Of the 20 Hg^II species simulated at the measurement location (Fig. S7) in the Base 2 × 2.5 GEOS-Chem simulation, more than 99 % were comprised of aerosol-phase Hg^II (24 %) or gas-phase HgCl₂ (72 %), Hg(OH)₂ (3 %), and HgBrOH (1 %). Speciation was very similar in the sensitivity analyses. In SA1, for example, even though the rate of the Hg + Br reaction was increased by 10 times, HgCl₂ still comprised 73 % of Hg^II, with HgBrOH, HgOH₂, and aerosol Hg^II comprising 2 %, 1 %, and 24 %, respectively. In the model's chemical mechanism, any Hg^II sorbed to and subsequently volatilized from particles becomes HgCl₂, which makes it the dominant Hg^II species in the model. Luippold et al. (2020) used an indirect thermal desorption method to show that nitrogen- and sulfur-containing Hg compounds may make up a large fraction (up to 61 % and 69.7 %, respectively) of Hg^II compounds in ambient air, though primary oxidation of Hg⁰ by nitrogen- and sulfur-containing oxidants is not known to occur (Lyman et al., 2020b; Edirappulige et al., 2024). Nevertheless, one or more missing oxidation pathways could also help explain the underestimation of Hg^II in the model. Compound specific Hg^II measurement methods may help resolve this discrepancy (Khalizov et al., 2020; Lyman et al., 2020a).
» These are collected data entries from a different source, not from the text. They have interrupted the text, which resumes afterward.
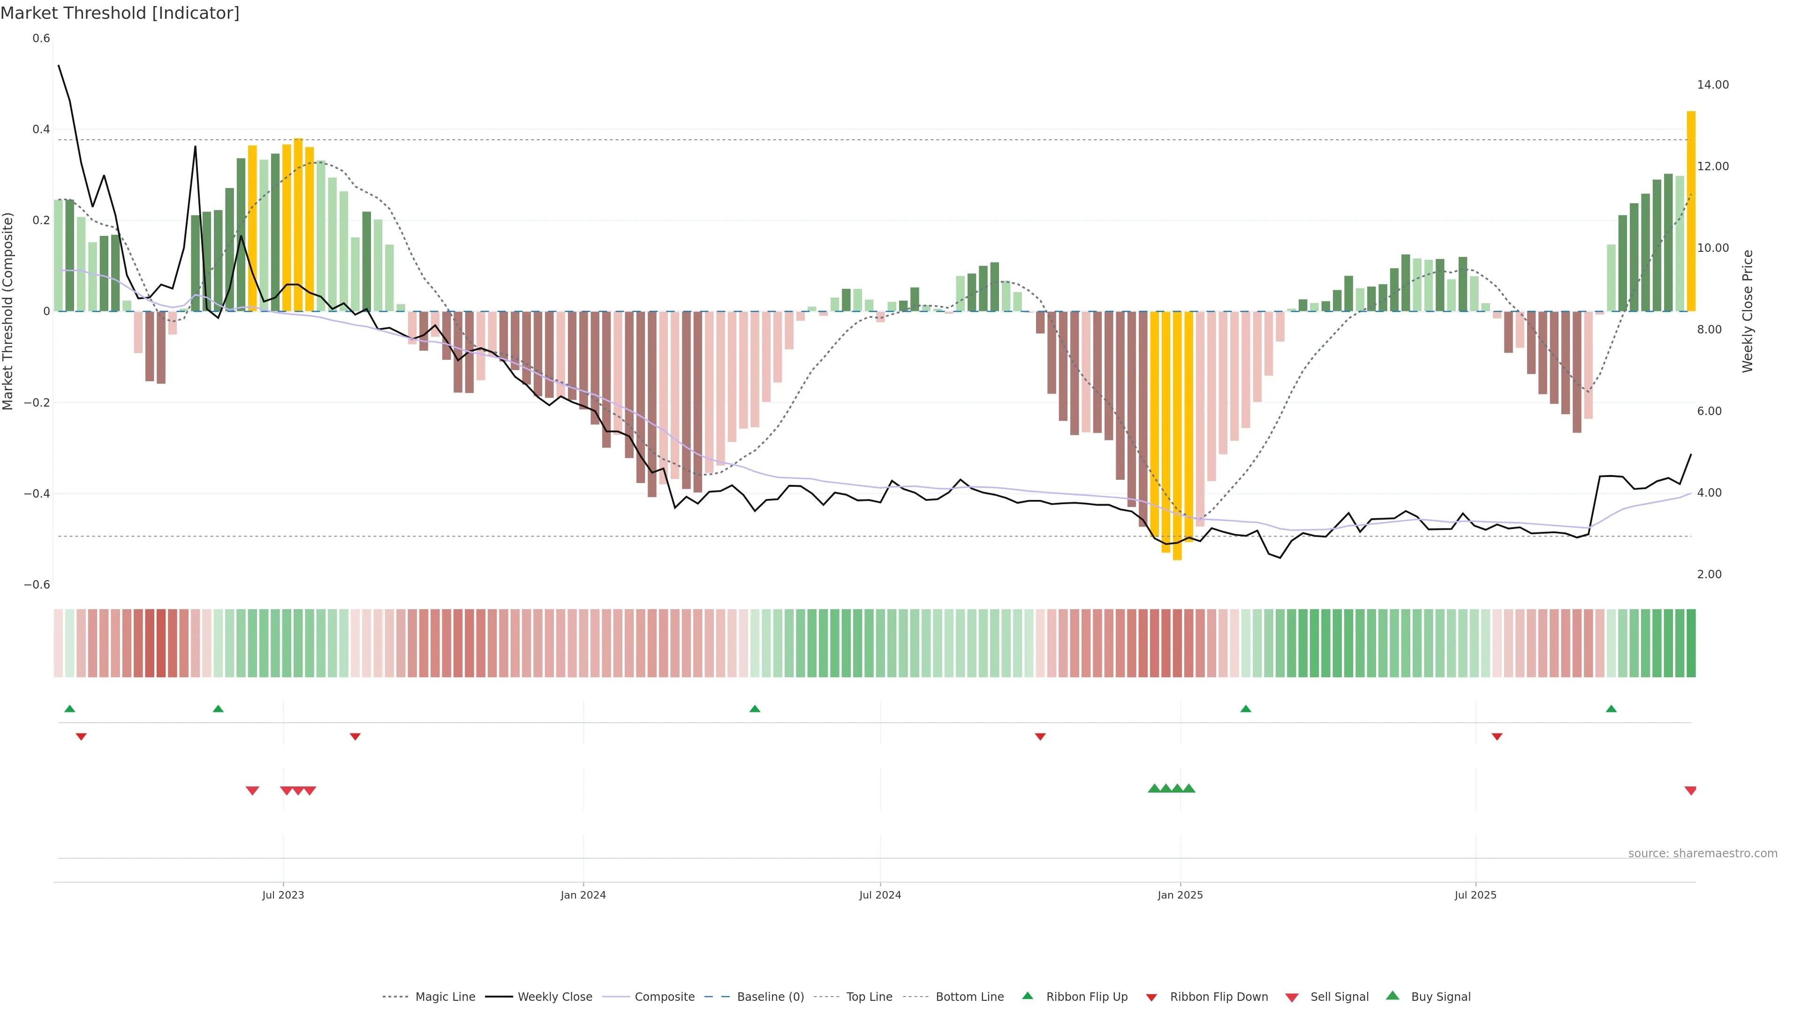This screenshot has height=1013, width=1801.
Task: Click the Baseline (0) legend label
Action: (770, 997)
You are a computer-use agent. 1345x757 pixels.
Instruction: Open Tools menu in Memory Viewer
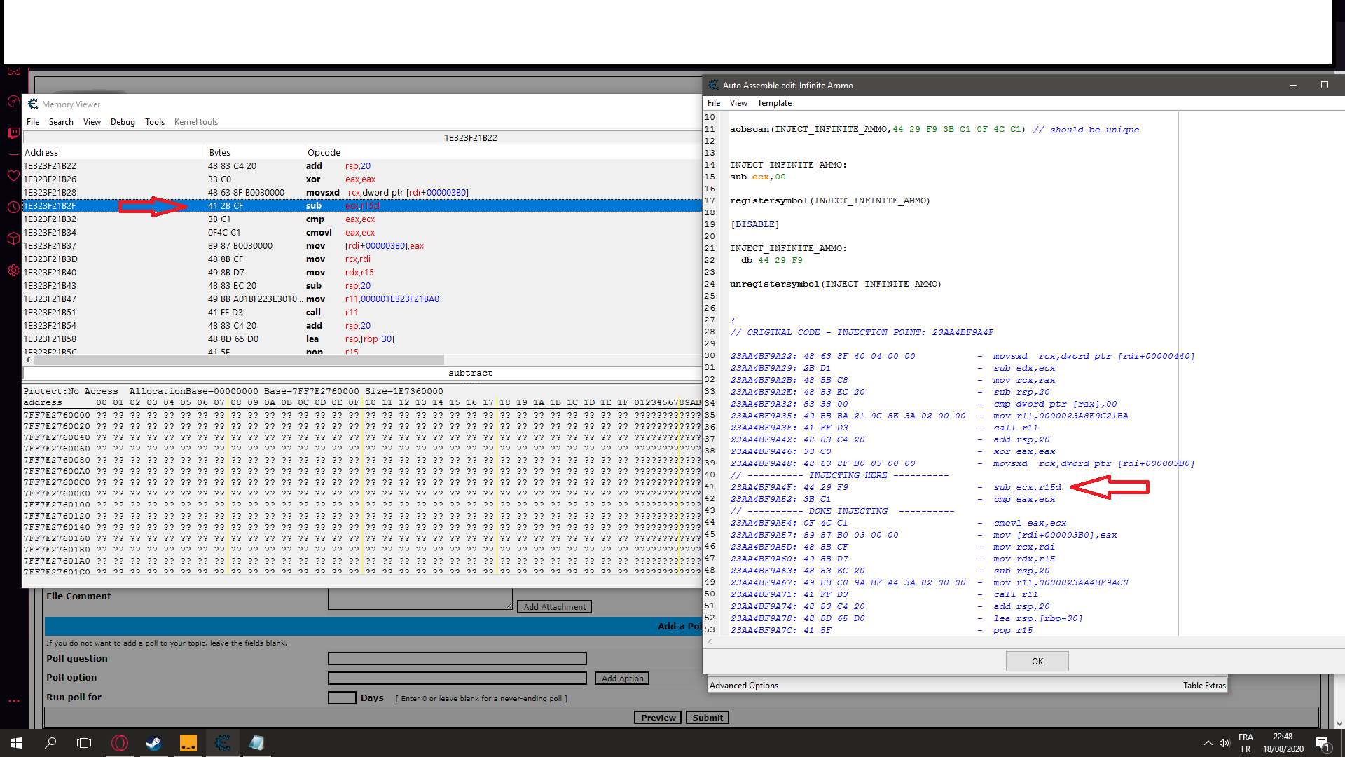[x=154, y=122]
Shah et al. (2021) acknowledge a low Hg^II bias in their simulations of atmospheric Hg, especially in the free troposphere, and note that (1) higher model Br does not solve the problem, and (2) modifications to aqueous Hg^II photoreduction and organic particulate Hg^II helps but requires unrealistic organic particulate Hg^II photoreduction rates. Similarly, our work shows a low Hg^II bias that is unresolvable with the current chemical mechanism. While Shah et al. (2021) focus on global mean conditions, however, the current work focuses on the dynamics of a specific high-Hg^II episode. We show that GEOS-Chem predicts Hg^II similar to measurements prior to the episode, and that the model simulates the timing and nature of the episode reasonably, but that the model's low bias for Hg^II appears to be driven by failure to adequately simulate the amount of Hg^II produced during the episode.
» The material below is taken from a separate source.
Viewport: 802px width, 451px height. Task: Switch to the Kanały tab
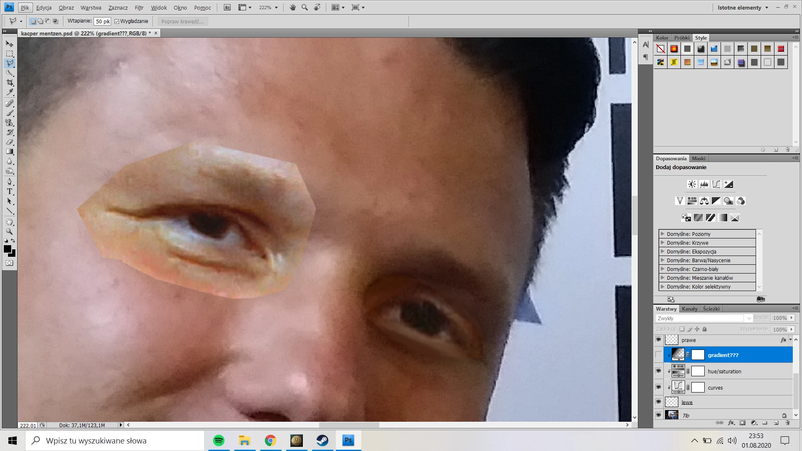(690, 309)
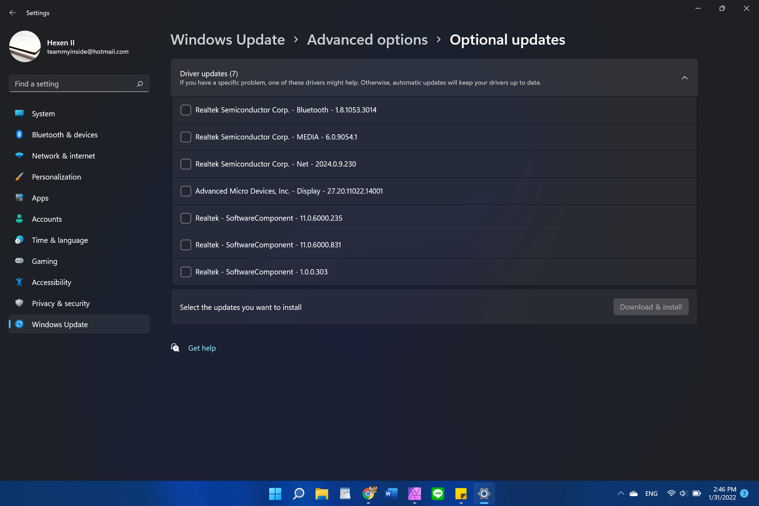Collapse the Driver updates section
The width and height of the screenshot is (759, 506).
click(684, 78)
Gustin et al. (2023) collected 1- or 2-week samples of Hg^II by direct capture on cation exchange membranes at locations in Nevada, Texas, Utah, and Georgia, USA, and at Reunion Island in the Indian Ocean. They used the same GEOS-Chem model setup as this study to compare GEOS-chem against their measurements. Table 4 shows the results of their comparison, along with a summary from this study. The simulation underpredicted the magnitude of Hg^II at all sites in the Gustin et al. study, except Utah, though model bias is relatively low for Georgia and the Indian Ocean. For Nevada and western Texas, observations were several times higher than model output, similar to the findings of this study. In some studies, high Hg^II has been measured in Utah (Lyman et al., 2022; Lan et al., 2012), and we expect that low Utah Hg^II in the Gustin et al. (2023) study was due to winter conditions at the site, though we acknowledge measurements in western Texas were also made during winter months. Simulated Hg^II at the Nevada location, which had the highest observed Hg^II in the Gustin et al. (2023) study, was in the same range as Utah, which had the lowest observed Hg^II.
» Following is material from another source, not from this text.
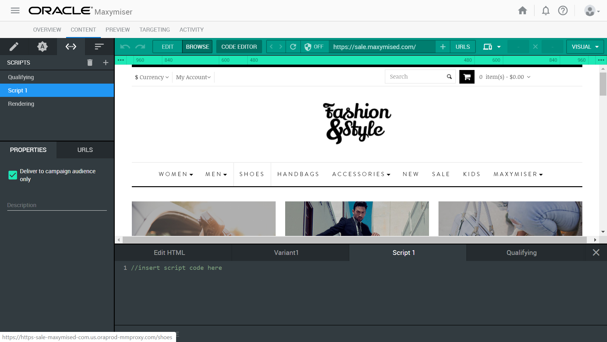This screenshot has height=342, width=607.
Task: Open the actions panel with A badge icon
Action: [42, 47]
In agreement with the current study, the Gustin et al. (2023) results show relatively low model bias at low-Hg^II locations and much higher bias at locations with high Hg^II. The relationship between measured Hg^II and the observed : modeled Hg^II ratio is linear and significant (p < 0.01; r2 = 0.82; Fig. S8), showing that the GEOS-Chem low bias is predictable.